# Feeding Goat mineral to cattle?



## southerngurl (May 11, 2003)

Is there any reason I can't give my newly aquired cows sweetlix goat mineral until I get some cattle mineral?

Here is the analysis:

Guaranteed Analysis

Calcium (Min) .............................. 14.00% 
Calcium (Max) ............................. 16.80% 
Phosphorus (Min) ...................... 8.00% 
Salt (Min) ...................................... 10.00% 
Salt (Max) ..................................... 12.00% 
Magnesium (Min) ....................... 1.50% 
Potassium (Min) ......................... 1.50% 
Sulfur (Min) .................................. 1.50% 
Iron (Min) ...................................... 1.25% 
Manganese (Min) ....................... 1.25% 
Zinc (Min) ..................................... 1.25% 
Cobalt (Min) ................................. 240 ppm 
Copper (Min) ............................... 1,750 ppm 
Copper (Max) ............................... 1,810 ppm 
Iodine (Min) .................................. 450 ppm 
Selenium (Min) ........................... 50 ppm 
Vitamin A (Min) ............................ 300,000 IU/lb. 
Vitamin D-3 (Min) ........................ 50,000 IU/lb. 
Vitamin E (Min) ............................ 400 IU/lb. 

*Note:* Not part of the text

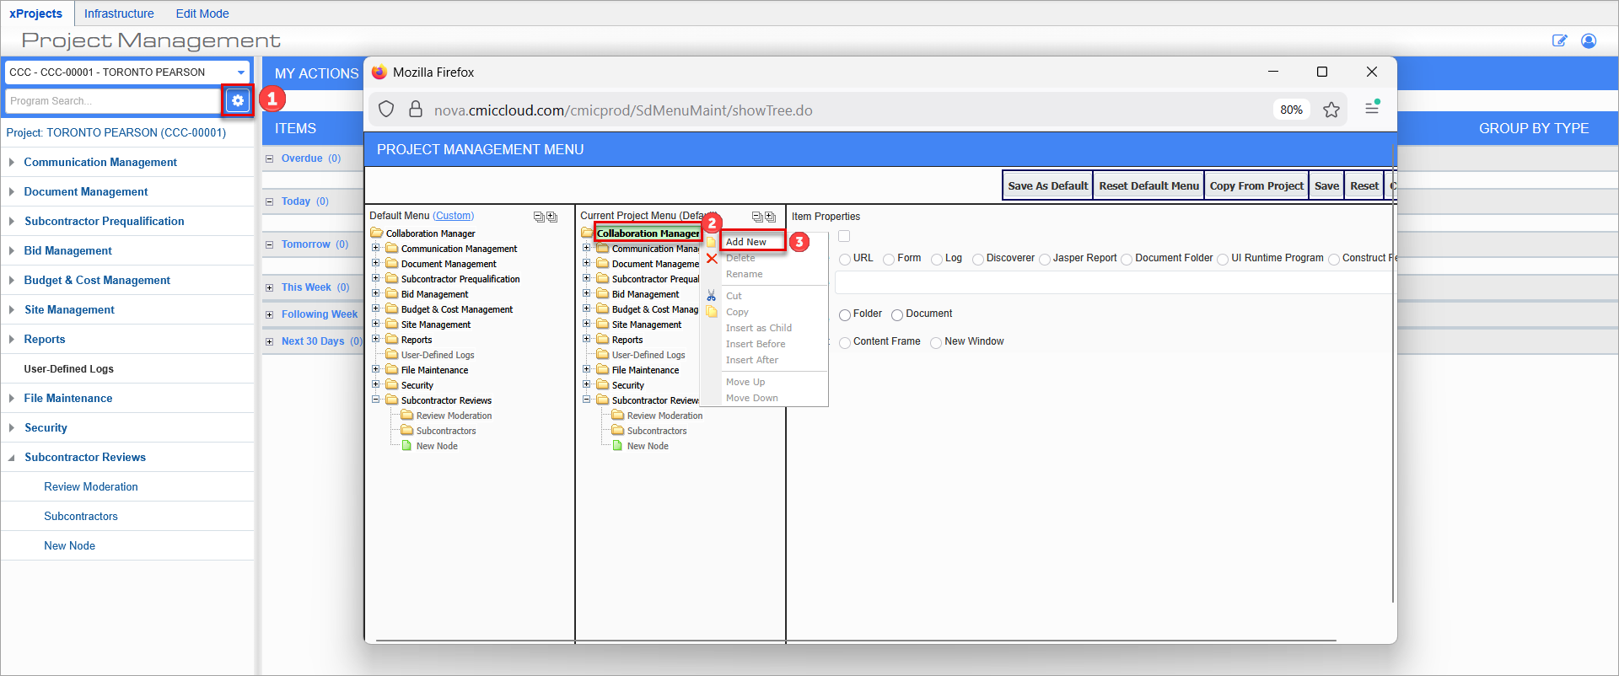Choose Add New from context menu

Ingredients: Monocalcium Phosphate, Dicalcium Phosphate, Calcium Carbonate, Salt, Cane Molasses, Soybean Hulls, Magnesium Oxide, Potassium Chloride, Copper Sulfate, Yeast Culture, Calcium Iodate, Cobalt Sulfate, Ferrous Sulfate, Maganous Oxide, Manganese Sulfate, Sodium Molybdate, Iron Oxide (as a coloring agent), Sodium Selenite, Zinc Oxide, Zinc Sulfate, Vitamin A Supplement, Vitamin D-3 Supplement, Vitamin E Supplement, Mineral Oil, and Caramel Flavoring
CAUTION: Follow feeding directions. Contains added copper. DO NOT FEED TO SHEEP.
Daily consumption of selenium should not exceed 0.7 mg per head.

Mineral Program
Sweetlix 16:8 Meat Maker is a 2:1 calcium to phosphorus mineral scientifically formulated to be fed on a free choice basis to goats on a forage-based diet, such as a pasture, browse, and hay. Sweetlix 16:8 Meat Maker helps goats attain maximum performance by providing a complete vitamin and trace mineral supplement, which includes copper and selenium, designed especially for the unique needs of goats. High quality ingredients are selected to deliver optimal nutrition to your goats.

Feeding and Management
Sweetlix 16:8 Meat Maker should be fed free choice continuously as the sole FREE CHOICE source of salt and minerals at a rate of 0.3 to 0.5 oz per head per day. When consumed at this rate, Sweetlix 16:8 Meat Maker will provide 0.4 to 0.7 mg selenium.

Provide at least 1 mineral feeder per 10 head of goats for access purposes. Locate mineral feeders near a clean, fresh source of water. Mineral consumption levels will vary depending upon the mineral status of the goats.


----------



## mlangfus (Jan 29, 2008)

Wont hurt them . We give our cows goat minerals.


----------



## genebo (Sep 12, 2004)

I feed mine goat mineral sometimes. Just like you, I run out of one and use the other until I can restock.


----------